Zo is het, dat Wij, de Raad van State gehoord, en met gemeen overleg der Staten-Generaal, hebben goedgevonden en verstaan, gelijk Wij goedvinden en verstaan bij deze:

ARTIKEL I

De Wet gemeentelijke basisadministratie persoonsgegevens wordt als volgt gewijzigd:

A

In artikel 1 komt het onderdeel «Onze Minister» te luiden:

– Onze minister: Onze Minister van Binnenlandse Zaken en Koninkrijksrelaties;.

B

Aan artikel 13 wordt een vierde, vijfde en zesde lid toegevoegd, welke als volgt luiden:

4. In een regeling tot wijziging van de in artikel 6, eerste lid, bedoelde regels, wordt bepaald op welk tijdstip de voor de uitvoering van die regeling te treffen voorzieningen moeten zijn gerealiseerd en vanaf welk tijdstip die regeling moet worden uitgevoerd.

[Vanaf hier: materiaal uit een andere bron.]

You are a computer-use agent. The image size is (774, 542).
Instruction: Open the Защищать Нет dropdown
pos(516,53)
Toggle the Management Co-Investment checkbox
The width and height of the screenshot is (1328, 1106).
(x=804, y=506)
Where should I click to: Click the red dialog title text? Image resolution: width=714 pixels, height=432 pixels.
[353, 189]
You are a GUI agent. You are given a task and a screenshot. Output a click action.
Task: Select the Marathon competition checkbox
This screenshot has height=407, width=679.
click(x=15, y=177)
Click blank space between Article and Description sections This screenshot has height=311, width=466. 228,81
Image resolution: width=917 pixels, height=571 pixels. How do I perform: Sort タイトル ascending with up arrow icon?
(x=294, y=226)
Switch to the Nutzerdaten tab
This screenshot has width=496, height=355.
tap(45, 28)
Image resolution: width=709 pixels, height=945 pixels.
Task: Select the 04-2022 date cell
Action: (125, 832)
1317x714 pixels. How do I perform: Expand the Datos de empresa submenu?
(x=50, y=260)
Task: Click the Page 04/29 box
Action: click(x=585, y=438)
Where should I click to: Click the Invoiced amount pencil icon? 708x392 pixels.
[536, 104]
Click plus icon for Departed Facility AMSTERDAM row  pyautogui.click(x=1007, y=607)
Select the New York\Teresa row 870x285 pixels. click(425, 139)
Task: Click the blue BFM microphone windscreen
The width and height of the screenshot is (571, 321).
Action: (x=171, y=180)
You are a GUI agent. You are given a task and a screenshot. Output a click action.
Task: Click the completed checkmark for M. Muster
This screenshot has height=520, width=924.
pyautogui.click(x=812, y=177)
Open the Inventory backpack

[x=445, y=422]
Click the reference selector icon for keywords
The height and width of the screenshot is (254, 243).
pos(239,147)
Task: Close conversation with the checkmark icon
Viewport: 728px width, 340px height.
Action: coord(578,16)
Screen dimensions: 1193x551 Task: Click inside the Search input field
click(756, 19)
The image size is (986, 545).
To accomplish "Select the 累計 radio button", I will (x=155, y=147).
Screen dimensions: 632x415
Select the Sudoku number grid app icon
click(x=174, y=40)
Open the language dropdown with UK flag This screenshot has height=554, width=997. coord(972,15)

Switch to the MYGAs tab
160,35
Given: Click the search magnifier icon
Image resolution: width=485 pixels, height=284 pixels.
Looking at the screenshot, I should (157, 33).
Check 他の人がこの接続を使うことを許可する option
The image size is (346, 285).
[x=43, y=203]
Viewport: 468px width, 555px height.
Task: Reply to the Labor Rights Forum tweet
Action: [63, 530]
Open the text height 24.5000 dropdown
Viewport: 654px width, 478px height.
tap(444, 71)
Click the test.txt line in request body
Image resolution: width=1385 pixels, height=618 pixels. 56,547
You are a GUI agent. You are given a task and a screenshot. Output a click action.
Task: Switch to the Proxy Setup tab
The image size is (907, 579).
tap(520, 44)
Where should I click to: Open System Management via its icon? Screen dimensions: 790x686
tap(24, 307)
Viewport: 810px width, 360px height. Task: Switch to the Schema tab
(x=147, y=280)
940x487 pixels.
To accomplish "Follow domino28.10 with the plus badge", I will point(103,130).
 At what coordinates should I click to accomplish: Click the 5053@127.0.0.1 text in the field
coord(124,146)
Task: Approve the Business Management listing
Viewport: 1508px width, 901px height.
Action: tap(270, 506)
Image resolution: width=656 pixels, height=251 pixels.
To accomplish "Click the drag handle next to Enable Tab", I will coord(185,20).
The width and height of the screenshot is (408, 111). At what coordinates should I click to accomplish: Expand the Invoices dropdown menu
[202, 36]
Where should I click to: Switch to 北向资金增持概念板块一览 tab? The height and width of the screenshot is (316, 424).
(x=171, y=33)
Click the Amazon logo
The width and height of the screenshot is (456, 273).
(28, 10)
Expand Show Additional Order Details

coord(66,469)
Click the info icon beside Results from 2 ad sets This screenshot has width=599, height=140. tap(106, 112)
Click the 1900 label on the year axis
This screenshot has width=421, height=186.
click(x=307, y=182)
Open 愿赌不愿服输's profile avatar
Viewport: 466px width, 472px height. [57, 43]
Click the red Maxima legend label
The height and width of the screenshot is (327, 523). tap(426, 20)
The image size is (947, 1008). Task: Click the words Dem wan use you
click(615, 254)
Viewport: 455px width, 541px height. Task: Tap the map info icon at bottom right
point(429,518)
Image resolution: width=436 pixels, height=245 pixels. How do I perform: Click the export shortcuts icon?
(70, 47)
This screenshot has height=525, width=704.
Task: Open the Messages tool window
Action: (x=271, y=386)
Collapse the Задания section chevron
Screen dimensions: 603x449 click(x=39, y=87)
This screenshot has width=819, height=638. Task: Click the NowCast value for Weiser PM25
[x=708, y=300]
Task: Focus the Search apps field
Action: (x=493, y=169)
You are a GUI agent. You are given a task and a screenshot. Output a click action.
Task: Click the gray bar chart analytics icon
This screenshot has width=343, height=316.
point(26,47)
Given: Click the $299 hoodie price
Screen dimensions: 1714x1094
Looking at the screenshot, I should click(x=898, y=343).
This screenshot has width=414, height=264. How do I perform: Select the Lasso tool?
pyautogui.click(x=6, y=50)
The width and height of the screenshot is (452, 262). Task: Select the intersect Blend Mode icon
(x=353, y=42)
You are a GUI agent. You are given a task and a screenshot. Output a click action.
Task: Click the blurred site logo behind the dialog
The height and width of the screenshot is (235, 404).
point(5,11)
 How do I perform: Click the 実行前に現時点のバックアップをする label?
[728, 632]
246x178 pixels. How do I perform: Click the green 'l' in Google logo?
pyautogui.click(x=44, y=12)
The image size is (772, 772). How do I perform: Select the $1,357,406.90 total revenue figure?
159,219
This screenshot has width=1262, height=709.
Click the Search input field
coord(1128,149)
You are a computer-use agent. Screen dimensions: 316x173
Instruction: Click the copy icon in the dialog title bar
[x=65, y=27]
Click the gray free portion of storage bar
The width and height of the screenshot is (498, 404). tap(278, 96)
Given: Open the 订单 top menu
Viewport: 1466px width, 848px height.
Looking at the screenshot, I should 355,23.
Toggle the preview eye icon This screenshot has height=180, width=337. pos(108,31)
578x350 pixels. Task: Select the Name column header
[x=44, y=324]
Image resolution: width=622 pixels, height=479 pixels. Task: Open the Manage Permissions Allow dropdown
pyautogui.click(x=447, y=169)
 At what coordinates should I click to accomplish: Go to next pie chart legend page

5. Onze Minister kan na het ingevolge het vierde lid bepaalde tijdstip, onderzoek verrichten naar de getroffen voorzieningen.

6. De artikelen 9, tweede en derde lid, en 12 zijn van overeenkomstige toepassing.

C

Na artikel 23 wordt een nieuw artikel 23a ingevoegd dat luidt:

Artikel 23a

1. Onze Minister overlegt periodiek met een representatieve vertegenwoordiging van de gemeenten, de afnemers en de derden, bedoeld in de artikelen 99 en 109, tweede lid.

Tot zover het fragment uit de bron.